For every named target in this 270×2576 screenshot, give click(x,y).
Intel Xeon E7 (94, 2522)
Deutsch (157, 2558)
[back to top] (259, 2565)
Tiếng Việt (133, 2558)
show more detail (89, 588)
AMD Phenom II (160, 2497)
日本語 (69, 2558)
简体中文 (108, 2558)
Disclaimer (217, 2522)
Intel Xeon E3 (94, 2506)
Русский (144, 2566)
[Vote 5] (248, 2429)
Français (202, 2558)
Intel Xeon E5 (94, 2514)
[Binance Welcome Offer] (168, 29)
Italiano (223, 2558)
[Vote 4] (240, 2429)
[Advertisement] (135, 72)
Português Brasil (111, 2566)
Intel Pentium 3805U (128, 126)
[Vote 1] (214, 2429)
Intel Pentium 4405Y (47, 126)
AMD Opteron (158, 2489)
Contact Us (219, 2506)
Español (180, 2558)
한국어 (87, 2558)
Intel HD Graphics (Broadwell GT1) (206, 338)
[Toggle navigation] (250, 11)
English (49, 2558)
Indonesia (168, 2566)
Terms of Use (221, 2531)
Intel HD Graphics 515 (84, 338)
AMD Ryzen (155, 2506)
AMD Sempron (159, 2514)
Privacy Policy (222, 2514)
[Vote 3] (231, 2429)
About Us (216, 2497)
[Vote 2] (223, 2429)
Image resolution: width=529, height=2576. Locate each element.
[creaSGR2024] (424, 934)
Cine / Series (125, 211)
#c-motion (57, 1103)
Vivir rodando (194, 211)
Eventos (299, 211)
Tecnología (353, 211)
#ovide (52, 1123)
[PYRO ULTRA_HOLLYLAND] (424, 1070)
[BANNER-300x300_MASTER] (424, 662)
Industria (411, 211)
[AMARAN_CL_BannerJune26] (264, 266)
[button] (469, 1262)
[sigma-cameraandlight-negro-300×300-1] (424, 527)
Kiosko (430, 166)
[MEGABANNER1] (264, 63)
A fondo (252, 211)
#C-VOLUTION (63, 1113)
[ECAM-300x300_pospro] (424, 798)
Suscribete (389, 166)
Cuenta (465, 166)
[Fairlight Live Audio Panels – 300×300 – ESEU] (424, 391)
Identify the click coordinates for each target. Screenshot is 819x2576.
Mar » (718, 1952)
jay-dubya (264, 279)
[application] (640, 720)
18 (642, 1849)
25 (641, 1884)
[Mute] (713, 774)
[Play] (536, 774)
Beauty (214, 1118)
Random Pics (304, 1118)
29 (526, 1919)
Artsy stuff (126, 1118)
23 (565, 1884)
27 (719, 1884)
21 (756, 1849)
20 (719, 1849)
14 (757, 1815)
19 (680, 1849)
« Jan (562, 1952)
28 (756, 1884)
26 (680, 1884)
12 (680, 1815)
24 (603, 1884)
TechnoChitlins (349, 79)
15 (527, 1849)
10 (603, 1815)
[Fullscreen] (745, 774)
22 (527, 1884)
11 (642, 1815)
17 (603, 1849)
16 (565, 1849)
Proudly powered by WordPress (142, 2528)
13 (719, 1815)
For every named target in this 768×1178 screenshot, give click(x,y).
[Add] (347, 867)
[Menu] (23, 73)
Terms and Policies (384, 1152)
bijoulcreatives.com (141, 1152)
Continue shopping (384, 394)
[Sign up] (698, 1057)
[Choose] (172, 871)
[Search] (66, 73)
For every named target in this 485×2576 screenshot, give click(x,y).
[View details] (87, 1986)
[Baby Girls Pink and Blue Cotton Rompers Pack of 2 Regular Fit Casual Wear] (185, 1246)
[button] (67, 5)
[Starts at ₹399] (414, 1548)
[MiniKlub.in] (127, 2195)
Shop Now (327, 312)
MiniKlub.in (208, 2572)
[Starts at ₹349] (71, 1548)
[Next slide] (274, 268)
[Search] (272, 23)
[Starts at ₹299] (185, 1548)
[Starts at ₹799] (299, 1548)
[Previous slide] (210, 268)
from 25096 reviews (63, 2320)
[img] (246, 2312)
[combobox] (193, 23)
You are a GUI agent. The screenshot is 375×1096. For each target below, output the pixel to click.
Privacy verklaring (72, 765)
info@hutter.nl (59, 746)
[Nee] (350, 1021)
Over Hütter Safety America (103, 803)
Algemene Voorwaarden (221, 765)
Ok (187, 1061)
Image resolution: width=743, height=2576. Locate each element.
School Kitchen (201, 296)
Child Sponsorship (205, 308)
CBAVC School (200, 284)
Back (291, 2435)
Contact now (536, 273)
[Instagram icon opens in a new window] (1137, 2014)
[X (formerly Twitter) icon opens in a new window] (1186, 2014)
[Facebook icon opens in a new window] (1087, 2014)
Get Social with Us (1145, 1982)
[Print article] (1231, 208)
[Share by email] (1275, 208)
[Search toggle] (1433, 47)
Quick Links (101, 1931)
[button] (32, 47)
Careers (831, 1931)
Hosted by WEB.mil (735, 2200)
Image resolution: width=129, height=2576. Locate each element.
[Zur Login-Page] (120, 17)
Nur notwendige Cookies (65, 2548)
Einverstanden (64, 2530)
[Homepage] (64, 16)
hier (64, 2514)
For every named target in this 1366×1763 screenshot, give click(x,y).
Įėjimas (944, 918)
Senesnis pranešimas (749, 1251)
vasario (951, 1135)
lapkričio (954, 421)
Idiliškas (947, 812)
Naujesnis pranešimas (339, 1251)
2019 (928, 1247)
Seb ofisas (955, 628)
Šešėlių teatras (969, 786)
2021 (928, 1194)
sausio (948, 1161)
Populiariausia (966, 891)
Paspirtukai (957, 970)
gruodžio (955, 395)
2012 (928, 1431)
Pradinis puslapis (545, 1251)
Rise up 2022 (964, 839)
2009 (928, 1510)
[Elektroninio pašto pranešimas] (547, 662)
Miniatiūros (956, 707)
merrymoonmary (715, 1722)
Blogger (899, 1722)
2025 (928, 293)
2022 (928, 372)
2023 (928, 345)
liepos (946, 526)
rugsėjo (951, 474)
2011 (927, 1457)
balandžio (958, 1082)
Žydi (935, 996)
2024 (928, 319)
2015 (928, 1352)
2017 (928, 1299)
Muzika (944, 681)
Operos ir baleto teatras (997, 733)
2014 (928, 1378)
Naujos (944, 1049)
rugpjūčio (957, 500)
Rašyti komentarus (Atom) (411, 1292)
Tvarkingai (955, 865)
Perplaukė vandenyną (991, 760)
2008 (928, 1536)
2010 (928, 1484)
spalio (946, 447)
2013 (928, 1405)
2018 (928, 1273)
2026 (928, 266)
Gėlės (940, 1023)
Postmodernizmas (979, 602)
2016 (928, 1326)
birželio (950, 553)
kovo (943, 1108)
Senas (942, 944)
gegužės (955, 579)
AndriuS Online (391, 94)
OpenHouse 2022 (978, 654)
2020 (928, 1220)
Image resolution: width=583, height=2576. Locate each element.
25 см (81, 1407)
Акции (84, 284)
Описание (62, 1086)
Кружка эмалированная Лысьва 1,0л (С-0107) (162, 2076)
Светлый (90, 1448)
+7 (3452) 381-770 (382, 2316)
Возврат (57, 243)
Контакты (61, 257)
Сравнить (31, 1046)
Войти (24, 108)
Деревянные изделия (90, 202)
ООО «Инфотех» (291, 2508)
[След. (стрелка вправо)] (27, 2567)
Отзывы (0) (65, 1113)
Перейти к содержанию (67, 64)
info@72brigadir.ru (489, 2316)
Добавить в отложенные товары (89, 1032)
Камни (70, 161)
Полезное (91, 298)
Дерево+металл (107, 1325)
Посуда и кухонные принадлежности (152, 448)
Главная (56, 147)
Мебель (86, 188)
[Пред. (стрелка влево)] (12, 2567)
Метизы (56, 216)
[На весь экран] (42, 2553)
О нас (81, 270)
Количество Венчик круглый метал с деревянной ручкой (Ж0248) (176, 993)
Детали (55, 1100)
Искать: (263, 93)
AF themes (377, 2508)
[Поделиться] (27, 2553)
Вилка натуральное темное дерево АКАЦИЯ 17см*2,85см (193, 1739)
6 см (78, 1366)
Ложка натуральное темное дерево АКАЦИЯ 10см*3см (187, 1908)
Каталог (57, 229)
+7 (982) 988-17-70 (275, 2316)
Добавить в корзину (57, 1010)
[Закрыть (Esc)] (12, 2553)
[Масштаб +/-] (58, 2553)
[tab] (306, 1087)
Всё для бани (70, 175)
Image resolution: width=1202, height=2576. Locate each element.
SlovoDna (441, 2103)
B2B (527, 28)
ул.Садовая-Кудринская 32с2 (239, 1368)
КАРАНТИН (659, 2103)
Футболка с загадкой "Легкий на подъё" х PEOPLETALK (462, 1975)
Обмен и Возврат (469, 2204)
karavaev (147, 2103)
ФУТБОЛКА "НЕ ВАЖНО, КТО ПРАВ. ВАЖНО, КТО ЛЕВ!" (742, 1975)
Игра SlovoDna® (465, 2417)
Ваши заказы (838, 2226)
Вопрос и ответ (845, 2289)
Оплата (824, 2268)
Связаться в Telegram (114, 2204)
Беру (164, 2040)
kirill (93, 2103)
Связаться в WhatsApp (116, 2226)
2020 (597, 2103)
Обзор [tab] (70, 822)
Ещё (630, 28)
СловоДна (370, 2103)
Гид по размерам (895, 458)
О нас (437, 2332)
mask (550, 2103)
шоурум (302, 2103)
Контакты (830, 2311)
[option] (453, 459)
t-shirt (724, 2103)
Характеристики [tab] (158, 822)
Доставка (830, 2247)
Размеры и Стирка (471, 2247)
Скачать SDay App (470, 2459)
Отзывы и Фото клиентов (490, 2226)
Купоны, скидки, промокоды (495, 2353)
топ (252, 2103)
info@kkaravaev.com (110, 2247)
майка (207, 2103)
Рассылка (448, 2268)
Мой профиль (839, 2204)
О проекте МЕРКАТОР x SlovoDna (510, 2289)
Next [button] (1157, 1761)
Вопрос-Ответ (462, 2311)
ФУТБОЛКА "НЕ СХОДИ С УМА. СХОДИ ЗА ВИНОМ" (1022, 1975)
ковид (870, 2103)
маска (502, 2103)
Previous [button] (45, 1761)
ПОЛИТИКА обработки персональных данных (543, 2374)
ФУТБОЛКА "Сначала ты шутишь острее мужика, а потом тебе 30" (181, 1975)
================================
• _Problem description_: Show each line of the material that includes the word "give".

• _Solution to this task_:
For every named target in this 270×2576 screenshot, give click(x,y).
For every named target in this 768×1178 screenshot, give click(x,y).
For every named target in this 485×2576 screenshot, give click(x,y).
For every named target in this 1366×1763 screenshot, give click(x,y).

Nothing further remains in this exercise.